(TASK REQUIREMENTS):
Reproduce nothing but the lines from the one containing "Task: Switch to Arduino in the taskbar" to the end of the records below, each exactly as written.

[DATA SUPPLIED Boundary: Start]

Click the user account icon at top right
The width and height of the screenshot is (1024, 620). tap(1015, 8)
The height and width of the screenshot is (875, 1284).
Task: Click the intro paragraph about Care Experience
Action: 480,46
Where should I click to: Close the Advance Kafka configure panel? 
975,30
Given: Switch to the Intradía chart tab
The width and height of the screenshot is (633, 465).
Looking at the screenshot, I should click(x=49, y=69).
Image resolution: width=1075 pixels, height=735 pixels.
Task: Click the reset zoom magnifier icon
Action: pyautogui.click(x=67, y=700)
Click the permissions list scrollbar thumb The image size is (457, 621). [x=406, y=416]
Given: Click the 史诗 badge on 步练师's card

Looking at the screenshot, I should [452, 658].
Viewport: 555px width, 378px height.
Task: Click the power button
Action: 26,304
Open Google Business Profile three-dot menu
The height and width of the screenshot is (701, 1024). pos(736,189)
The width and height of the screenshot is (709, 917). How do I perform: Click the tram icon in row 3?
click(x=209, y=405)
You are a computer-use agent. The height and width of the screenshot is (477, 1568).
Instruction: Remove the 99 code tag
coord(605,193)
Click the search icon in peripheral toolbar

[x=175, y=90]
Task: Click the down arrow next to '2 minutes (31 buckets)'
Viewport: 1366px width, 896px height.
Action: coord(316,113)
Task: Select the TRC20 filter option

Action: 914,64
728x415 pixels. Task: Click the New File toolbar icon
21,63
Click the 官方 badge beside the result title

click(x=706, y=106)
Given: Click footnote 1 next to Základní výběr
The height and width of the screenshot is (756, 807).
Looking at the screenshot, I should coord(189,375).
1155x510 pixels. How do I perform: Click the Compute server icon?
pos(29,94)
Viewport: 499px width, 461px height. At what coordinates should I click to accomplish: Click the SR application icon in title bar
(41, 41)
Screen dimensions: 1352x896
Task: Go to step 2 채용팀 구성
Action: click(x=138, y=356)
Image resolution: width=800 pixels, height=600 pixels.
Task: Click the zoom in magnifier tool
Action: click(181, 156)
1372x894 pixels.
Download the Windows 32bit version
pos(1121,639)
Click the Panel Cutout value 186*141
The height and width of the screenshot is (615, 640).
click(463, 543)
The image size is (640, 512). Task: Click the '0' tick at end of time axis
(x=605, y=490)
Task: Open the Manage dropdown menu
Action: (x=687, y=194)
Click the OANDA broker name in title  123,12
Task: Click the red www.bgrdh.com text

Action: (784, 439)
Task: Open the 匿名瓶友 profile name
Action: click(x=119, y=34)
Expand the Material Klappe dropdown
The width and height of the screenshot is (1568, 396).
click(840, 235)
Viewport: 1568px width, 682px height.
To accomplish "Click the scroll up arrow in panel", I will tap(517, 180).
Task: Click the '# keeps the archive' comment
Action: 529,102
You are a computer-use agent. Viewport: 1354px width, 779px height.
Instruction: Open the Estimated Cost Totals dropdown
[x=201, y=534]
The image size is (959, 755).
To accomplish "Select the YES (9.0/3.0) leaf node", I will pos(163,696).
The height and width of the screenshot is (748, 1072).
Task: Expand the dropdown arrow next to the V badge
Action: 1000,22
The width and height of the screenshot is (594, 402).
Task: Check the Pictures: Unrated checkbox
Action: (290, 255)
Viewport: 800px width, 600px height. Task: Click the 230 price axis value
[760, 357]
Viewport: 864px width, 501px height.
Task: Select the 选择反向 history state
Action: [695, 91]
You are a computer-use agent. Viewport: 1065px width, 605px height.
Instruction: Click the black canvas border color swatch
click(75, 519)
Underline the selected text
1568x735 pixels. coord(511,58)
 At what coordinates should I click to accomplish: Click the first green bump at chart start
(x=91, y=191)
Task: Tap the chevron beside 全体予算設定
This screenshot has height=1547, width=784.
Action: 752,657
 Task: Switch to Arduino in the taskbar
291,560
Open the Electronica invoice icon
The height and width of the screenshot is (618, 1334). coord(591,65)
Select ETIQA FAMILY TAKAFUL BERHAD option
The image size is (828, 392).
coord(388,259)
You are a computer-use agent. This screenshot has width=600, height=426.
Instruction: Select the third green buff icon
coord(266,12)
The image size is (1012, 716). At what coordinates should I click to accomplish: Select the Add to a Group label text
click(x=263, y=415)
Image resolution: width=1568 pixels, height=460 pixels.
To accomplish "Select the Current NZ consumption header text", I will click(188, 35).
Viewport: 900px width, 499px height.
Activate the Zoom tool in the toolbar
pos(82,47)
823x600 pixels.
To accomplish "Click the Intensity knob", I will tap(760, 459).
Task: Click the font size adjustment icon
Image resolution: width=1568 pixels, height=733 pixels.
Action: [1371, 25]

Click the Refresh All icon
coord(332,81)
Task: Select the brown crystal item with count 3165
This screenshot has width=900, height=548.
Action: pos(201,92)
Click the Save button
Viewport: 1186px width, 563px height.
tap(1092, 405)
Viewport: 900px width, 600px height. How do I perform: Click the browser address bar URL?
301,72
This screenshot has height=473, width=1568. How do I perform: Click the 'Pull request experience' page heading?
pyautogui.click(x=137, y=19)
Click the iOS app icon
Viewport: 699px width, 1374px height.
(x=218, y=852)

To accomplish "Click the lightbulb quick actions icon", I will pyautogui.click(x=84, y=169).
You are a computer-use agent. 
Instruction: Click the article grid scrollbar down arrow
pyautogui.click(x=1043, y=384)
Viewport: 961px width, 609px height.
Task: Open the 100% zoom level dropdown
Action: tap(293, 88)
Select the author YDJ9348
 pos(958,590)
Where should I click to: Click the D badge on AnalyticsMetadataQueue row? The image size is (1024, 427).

[DATA SUPPLIED Boundary: End]

(WRITTEN ANSWER):
 Task: Switch to Arduino in the taskbar
291,560
Open the Electronica invoice icon
The height and width of the screenshot is (618, 1334). coord(591,65)
Select ETIQA FAMILY TAKAFUL BERHAD option
The image size is (828, 392).
coord(388,259)
You are a computer-use agent. This screenshot has width=600, height=426.
Instruction: Select the third green buff icon
coord(266,12)
The image size is (1012, 716). At what coordinates should I click to accomplish: Select the Add to a Group label text
click(x=263, y=415)
Image resolution: width=1568 pixels, height=460 pixels.
To accomplish "Select the Current NZ consumption header text", I will click(188, 35).
Viewport: 900px width, 499px height.
Activate the Zoom tool in the toolbar
pos(82,47)
823x600 pixels.
To accomplish "Click the Intensity knob", I will tap(760, 459).
Task: Click the font size adjustment icon
Image resolution: width=1568 pixels, height=733 pixels.
Action: [1371, 25]

Click the Refresh All icon
coord(332,81)
Task: Select the brown crystal item with count 3165
This screenshot has width=900, height=548.
Action: pos(201,92)
Click the Save button
Viewport: 1186px width, 563px height.
tap(1092, 405)
Viewport: 900px width, 600px height. How do I perform: Click the browser address bar URL?
301,72
This screenshot has height=473, width=1568. How do I perform: Click the 'Pull request experience' page heading?
pyautogui.click(x=137, y=19)
Click the iOS app icon
Viewport: 699px width, 1374px height.
(x=218, y=852)

To accomplish "Click the lightbulb quick actions icon", I will pyautogui.click(x=84, y=169).
You are a computer-use agent. 
Instruction: Click the article grid scrollbar down arrow
pyautogui.click(x=1043, y=384)
Viewport: 961px width, 609px height.
Task: Open the 100% zoom level dropdown
Action: tap(293, 88)
Select the author YDJ9348
 pos(958,590)
Where should I click to: Click the D badge on AnalyticsMetadataQueue row? The image size is (1024, 427).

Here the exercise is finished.